11. Hardwood Plywood sold in the United States and Canada shall fall under the governing provisions of the current American National Standard for Hardwood and Decorative Plywood (ANSI/HPVA HP-1-2004).
12. Engineered Wood Products sold in the United States shall fall under the governing provisions of the ICC-ES 2003.
13. Engineered Wood Products sold in Canada shall fall under the governing provisions of the National Building Code of Canada (NBC) 1995.
14. Medium Density Fiberboard (MDF) sold in both the United States and Canada shall fall under the governing provisions of the current existing standard issued by the American National Standards Association (ANSI A208.2-2002 MDF).
15. Oriented Strand Board (OSB) sold shall fall under the governing provisions of the applicable testing agency Standards and Policies for Structural-Use Panels performance rating rules for products sold in the United States or current Canadian Standards Association 0437 for products sold in Canada unless otherwise specified on the invoice.
16. (a) The Seller warrants to the Buyer only that on the date of shipment the goods conform to the specifications as per the seller’s invoice. SELLER HEREBY DISCLAIMS ALL OTHER WARRANTIES AND CONDITIONS, EXPRESS OR IMPLIED, STATUTORY OR OTHERWISE, INCLUDING THE IMPLIED WARRANTIES AND CONDITIONS OF MERCHANTABILITY, MERCHANTABLE QUALITY, FITNESS FOR A PARTICULAR PURPOSE, DURABIILTY, COURSE OF DEALING OR USAGE OF TRADE.
(b) For any breach of this Agreement or any other claim arising from or related to this Agreement giving rise to liability, the Seller’s entire liability to the Buyer, regardless of the form of action, shall be limited to the Buyer’s actual direct provable damages in an amount not to exceed the delivered price for the materials that are the source of the claim. In no event shall the Seller be liable for indirect, consequential, special, incidental or punitive losses or damages, including without limitation, loss of profits, loss of business revenue, loss of goodwill, loss of data, failure to realize expected profits or savings or economic loss of any kind or for any claim against the Seller by any other person, even if the Seller has been advised of or could reasonably foresee the possibility of any such damage occurring.
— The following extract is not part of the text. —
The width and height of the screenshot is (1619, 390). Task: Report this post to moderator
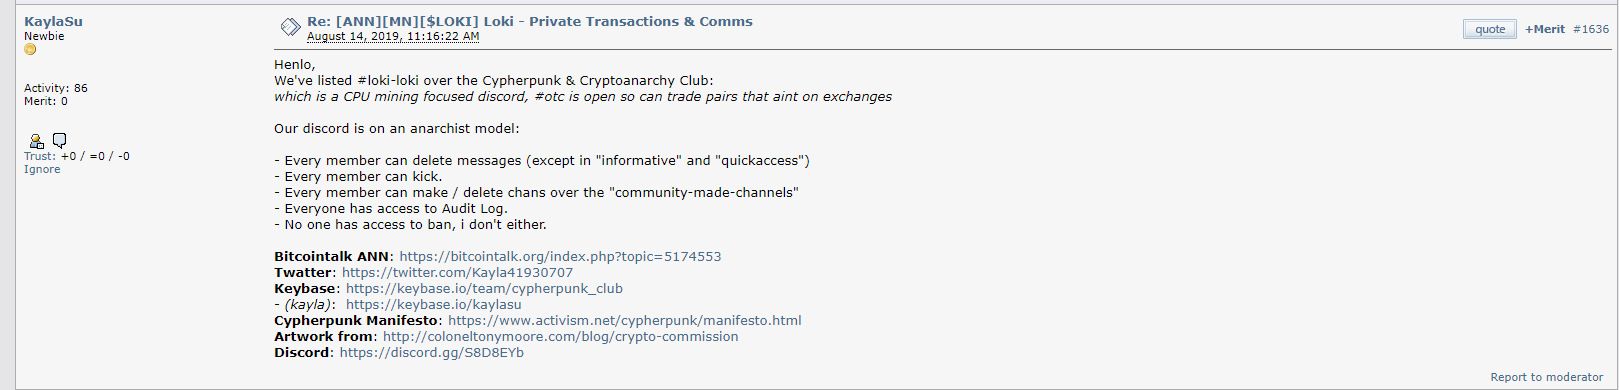(1546, 377)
17. The Seller’s waiver of any breach or failure to enforce any of the terms and conditions of these terms and conditions, at any time, shall not in any way affect, limit or waive the Seller’s right thereafter to enforce and compel strict compliance with every term and condition hereof.
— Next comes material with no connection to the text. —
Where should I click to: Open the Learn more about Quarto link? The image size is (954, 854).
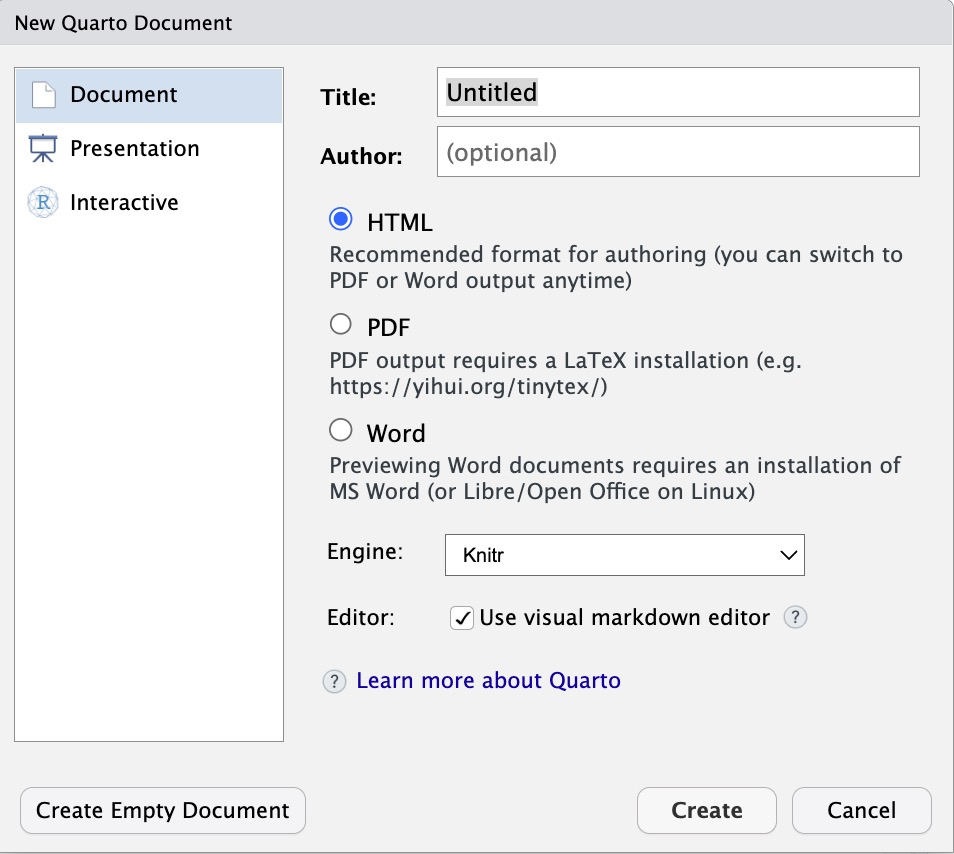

18. In each case the contract of sale and purchase shall be deemed to have been made and accepted in Toronto, Ontario, and shall be governed by the laws of the Province of Ontario.
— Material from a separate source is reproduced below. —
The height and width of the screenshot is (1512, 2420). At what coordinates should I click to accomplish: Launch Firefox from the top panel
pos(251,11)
19. The benefit or burden of any contract of sale and purchase shall not be assigned or transferred to any party by the Buyer without the written consent of the Seller.
20. The written terms and conditions constitute the entire agreement between the parties hereto and there are no understandings, representations or warranties of any kind not expressed set forth herein other than as set out in the Seller’s invoices for goods supplied.
21. Each contract of sale and purchase hereunder shall bind and ensure to the benefit of the executors, administrators, successors and permitted assigns of the respective parties hereto.